[Instructions for the task]
Rewrite only the records that begin at the line containing "Task: Choose 数据备份 from the open menu" and run through the end of the records, including both of those lines and the requests. Scale every coordinate in the answers by 1.4, rounding to whole numbers with halves rounded up.

[Entries shown]
========================================

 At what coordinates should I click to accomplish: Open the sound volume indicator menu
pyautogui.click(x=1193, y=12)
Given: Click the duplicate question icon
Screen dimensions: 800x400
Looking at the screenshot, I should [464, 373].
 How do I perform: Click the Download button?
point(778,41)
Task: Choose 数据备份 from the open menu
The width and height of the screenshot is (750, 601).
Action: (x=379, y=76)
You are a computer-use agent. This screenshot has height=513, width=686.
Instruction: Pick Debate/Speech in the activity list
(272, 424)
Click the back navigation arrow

========================================

[Solved exercise]
Task: Choose 数据备份 from the open menu
The width and height of the screenshot is (750, 601).
Action: (x=531, y=106)
You are a computer-use agent. This screenshot has height=513, width=686.
Instruction: Pick Debate/Speech in the activity list
(381, 594)
Click the back navigation arrow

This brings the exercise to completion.